Your assignment → These records need to be repeated exactly, every one of them.

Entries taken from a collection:

= = = = = = =

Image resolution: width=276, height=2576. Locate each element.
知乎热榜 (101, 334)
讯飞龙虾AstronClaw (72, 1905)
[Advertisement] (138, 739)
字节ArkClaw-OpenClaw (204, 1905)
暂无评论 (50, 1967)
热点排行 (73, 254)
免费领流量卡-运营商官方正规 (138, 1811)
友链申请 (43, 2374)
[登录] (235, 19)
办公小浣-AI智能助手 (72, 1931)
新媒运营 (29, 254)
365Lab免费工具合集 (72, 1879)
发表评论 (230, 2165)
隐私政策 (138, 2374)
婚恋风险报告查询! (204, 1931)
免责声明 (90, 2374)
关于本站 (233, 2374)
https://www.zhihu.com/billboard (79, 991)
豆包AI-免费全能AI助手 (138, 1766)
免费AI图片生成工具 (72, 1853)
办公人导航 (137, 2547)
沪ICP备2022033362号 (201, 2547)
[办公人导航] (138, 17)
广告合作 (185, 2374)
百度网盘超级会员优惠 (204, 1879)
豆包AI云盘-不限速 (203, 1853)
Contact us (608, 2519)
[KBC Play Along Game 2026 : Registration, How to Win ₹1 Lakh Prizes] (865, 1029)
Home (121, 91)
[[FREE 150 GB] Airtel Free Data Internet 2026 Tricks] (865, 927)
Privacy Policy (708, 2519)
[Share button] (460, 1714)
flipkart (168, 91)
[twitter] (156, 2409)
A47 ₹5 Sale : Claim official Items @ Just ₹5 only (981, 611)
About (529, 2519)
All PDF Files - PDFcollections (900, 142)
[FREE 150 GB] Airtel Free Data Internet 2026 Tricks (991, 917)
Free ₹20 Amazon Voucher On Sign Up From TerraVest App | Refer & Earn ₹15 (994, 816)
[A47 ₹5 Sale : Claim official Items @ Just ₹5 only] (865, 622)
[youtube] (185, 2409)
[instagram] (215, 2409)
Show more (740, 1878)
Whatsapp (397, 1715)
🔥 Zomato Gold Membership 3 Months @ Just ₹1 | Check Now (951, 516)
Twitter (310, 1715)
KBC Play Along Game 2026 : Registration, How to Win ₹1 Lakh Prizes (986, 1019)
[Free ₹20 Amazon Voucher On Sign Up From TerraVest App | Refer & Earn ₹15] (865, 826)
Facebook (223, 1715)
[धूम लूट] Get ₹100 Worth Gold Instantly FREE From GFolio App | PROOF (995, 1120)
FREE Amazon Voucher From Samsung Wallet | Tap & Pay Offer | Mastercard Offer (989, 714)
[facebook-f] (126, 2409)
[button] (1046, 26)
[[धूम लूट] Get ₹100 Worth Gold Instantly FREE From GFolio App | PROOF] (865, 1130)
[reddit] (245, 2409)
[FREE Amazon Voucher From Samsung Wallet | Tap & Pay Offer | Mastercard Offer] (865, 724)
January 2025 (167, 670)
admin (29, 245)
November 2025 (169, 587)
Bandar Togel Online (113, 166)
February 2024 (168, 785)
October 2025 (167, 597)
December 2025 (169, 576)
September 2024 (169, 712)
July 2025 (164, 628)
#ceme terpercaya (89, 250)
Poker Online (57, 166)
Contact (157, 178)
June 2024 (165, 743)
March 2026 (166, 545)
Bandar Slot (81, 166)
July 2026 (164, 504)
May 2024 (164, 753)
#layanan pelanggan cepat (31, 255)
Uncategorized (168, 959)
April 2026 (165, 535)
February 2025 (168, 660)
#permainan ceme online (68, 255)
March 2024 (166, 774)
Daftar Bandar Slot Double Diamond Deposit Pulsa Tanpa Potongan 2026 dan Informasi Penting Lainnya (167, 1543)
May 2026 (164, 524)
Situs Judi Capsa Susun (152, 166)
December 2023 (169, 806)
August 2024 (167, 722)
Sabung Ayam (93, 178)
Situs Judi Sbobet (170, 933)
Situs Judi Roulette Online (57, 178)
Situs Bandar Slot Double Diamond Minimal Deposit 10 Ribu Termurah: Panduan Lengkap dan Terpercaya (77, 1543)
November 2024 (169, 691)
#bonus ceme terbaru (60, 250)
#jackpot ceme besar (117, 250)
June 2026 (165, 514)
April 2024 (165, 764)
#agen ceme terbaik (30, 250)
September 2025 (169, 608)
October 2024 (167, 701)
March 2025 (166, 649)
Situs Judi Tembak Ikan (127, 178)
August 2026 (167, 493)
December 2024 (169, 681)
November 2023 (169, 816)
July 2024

= = = = = = =

Result of the exercise →
Image resolution: width=276, height=2576. Locate each element.
知乎热榜 (101, 334)
讯飞龙虾AstronClaw (72, 1905)
[Advertisement] (138, 739)
字节ArkClaw-OpenClaw (204, 1905)
暂无评论 (50, 1967)
热点排行 (73, 254)
免费领流量卡-运营商官方正规 (138, 1811)
友链申请 (43, 2374)
[登录] (235, 19)
办公小浣-AI智能助手 (72, 1931)
新媒运营 (29, 254)
365Lab免费工具合集 (72, 1879)
发表评论 (230, 2165)
隐私政策 (138, 2374)
婚恋风险报告查询! (204, 1931)
免责声明 (90, 2374)
关于本站 (233, 2374)
https://www.zhihu.com/billboard (79, 991)
豆包AI-免费全能AI助手 (138, 1766)
免费AI图片生成工具 (72, 1853)
办公人导航 (137, 2547)
沪ICP备2022033362号 (201, 2547)
[办公人导航] (138, 17)
广告合作 (185, 2374)
百度网盘超级会员优惠 (204, 1879)
豆包AI云盘-不限速 (203, 1853)
Contact us (608, 2519)
[KBC Play Along Game 2026 : Registration, How to Win ₹1 Lakh Prizes] (865, 1029)
Home (121, 91)
[[FREE 150 GB] Airtel Free Data Internet 2026 Tricks] (865, 927)
Privacy Policy (708, 2519)
[Share button] (460, 1714)
flipkart (168, 91)
[twitter] (156, 2409)
A47 ₹5 Sale : Claim official Items @ Just ₹5 only (981, 611)
About (529, 2519)
All PDF Files - PDFcollections (900, 142)
[FREE 150 GB] Airtel Free Data Internet 2026 Tricks (991, 917)
Free ₹20 Amazon Voucher On Sign Up From TerraVest App | Refer & Earn ₹15 (994, 816)
[A47 ₹5 Sale : Claim official Items @ Just ₹5 only] (865, 622)
[youtube] (185, 2409)
[instagram] (215, 2409)
Show more (740, 1878)
Whatsapp (397, 1715)
🔥 Zomato Gold Membership 3 Months @ Just ₹1 | Check Now (951, 516)
Twitter (310, 1715)
KBC Play Along Game 2026 : Registration, How to Win ₹1 Lakh Prizes (986, 1019)
[Free ₹20 Amazon Voucher On Sign Up From TerraVest App | Refer & Earn ₹15] (865, 826)
Facebook (223, 1715)
[धूम लूट] Get ₹100 Worth Gold Instantly FREE From GFolio App | PROOF (995, 1120)
FREE Amazon Voucher From Samsung Wallet | Tap & Pay Offer | Mastercard Offer (989, 714)
[facebook-f] (126, 2409)
[button] (1046, 26)
[[धूम लूट] Get ₹100 Worth Gold Instantly FREE From GFolio App | PROOF] (865, 1130)
[reddit] (245, 2409)
[FREE Amazon Voucher From Samsung Wallet | Tap & Pay Offer | Mastercard Offer] (865, 724)
January 2025 (167, 670)
admin (29, 245)
November 2025 (169, 587)
Bandar Togel Online (113, 166)
February 2024 (168, 785)
October 2025 (167, 597)
December 2025 (169, 576)
September 2024 (169, 712)
July 2025 (164, 628)
#ceme terpercaya (89, 250)
Poker Online (57, 166)
Contact (157, 178)
June 2024 (165, 743)
March 2026 (166, 545)
Bandar Slot (81, 166)
July 2026 (164, 504)
May 2024 (164, 753)
#layanan pelanggan cepat (31, 255)
Uncategorized (168, 959)
April 2026 (165, 535)
February 2025 (168, 660)
#permainan ceme online (68, 255)
March 2024 (166, 774)
Daftar Bandar Slot Double Diamond Deposit Pulsa Tanpa Potongan 2026 dan Informasi Penting Lainnya (167, 1543)
May 2026 (164, 524)
Situs Judi Capsa Susun (152, 166)
December 2023 (169, 806)
August 2024 (167, 722)
Sabung Ayam (93, 178)
Situs Judi Sbobet (170, 933)
Situs Judi Roulette Online (57, 178)
Situs Bandar Slot Double Diamond Minimal Deposit 10 Ribu Termurah: Panduan Lengkap dan Terpercaya (77, 1543)
November 2024 (169, 691)
#bonus ceme terbaru (60, 250)
#jackpot ceme besar (117, 250)
June 2026 (165, 514)
April 2024 (165, 764)
#agen ceme terbaik (30, 250)
September 2025 (169, 608)
October 2024 (167, 701)
March 2025 (166, 649)
Situs Judi Tembak Ikan (127, 178)
August 2026 (167, 493)
December 2024 (169, 681)
November 2023 (169, 816)
July 2024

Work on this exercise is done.